Share Price Apocalypse Postponed. Again.

Published in Investing on 22 June 2012

Share prices are depressed, but investors shouldn't be.

Given time, even extreme peril can start to feel routine. I remember the 1980s, when the US and Soviet Union were locked into a world-threatening nuclear stand-off.

We worried about it but, mostly, we got on with our lives.

Since September 2007, the world has been on the brink of a financial apocalypse. That isn't as deadly as all-out thermonuclear war, but it isn't pleasant, either.

Soon it will be five years of waiting for somebody to press the red button marked 'financial meltdown'. And still it hasn't happened. We worry about it but, mostly, we get on with our lives.

But how are investors supposed to behave?

Living from data day

It's unsettling, waiting for the great share price apocalypse. The anticipation keeps building, until you almost feel let down when disaster is deferred once again.

Many expected the big bang to finally come on Sunday, when the Greeks went to the polls. That turned out to be yet another damp squib.

Others get edgy every time Spanish bond yields top 7%, US payroll figures disappoint, Chinese growth projections fall, German manufacturing data dips or the money supply contracts.

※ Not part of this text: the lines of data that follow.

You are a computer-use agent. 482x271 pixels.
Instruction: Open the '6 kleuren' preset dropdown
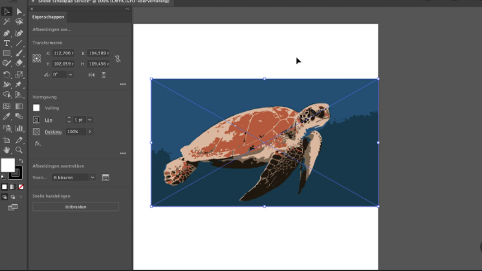pyautogui.click(x=93, y=177)
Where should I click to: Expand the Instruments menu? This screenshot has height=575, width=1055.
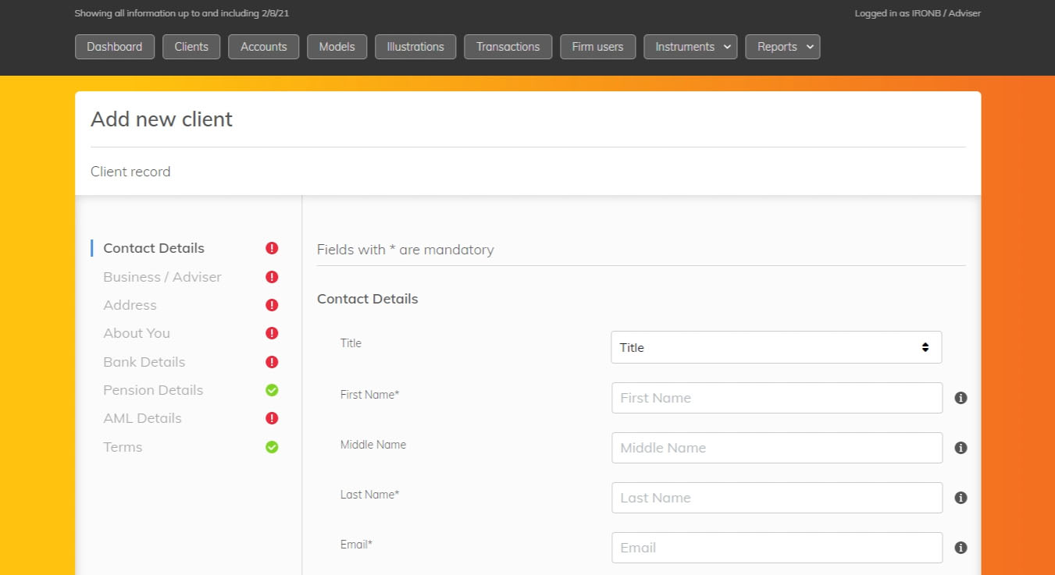click(x=690, y=46)
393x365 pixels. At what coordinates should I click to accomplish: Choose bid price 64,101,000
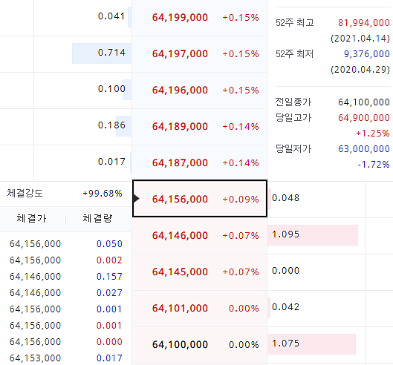(200, 308)
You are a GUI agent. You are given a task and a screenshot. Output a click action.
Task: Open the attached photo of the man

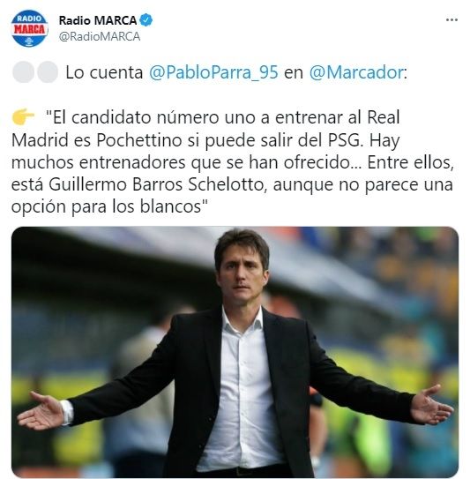[235, 352]
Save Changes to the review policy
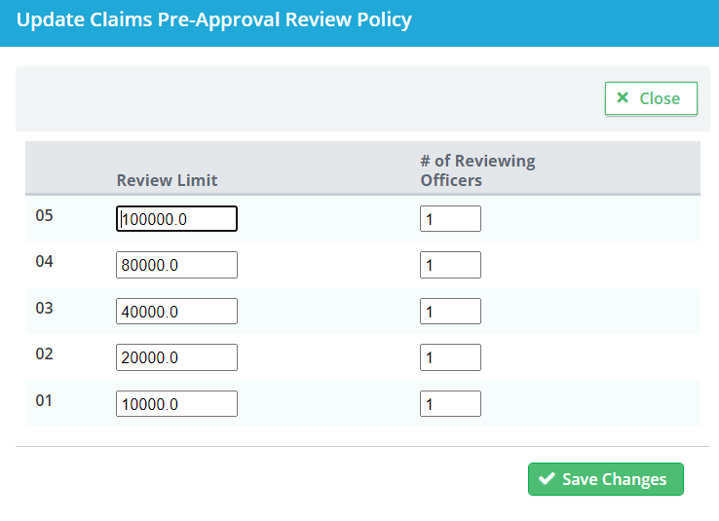 coord(606,479)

Plus there is always the danger that there is a black swan out there, waiting to swim into view just when we least expect it.

This edginess goes right to the top. Just a few days ago, Bank of England policymaker Robert Jenkins warned traders to brace themselves for a Lehmans re-run and devastating market seizure, due to events in Europe.

For exactly how long can you assume the crash position? Five years? 10 years?

Apocalypse deferred

After a while, people get bored. That partly explains why markets are prone to occasional bursts of optimism, rallying on the back of every half-baked EU bailout, Chinese interest rate cut or vague rumour of QE3.

They never last, of course. That's because politicians still aren't facing up to the underlying problems. The euro has failed, and should be divvied up. The banks need to come clean about their losses and consolidate. That will be ugly, of course. So we keep on kicking the apocalypse down the road.

We could have to put up with two or three years of this nonsense before the next great secular bull market finally roars in.

Weird is the new normal

Markets could melt down tomorrow. They could rebound. They could bumble along for ages. Nobody knows.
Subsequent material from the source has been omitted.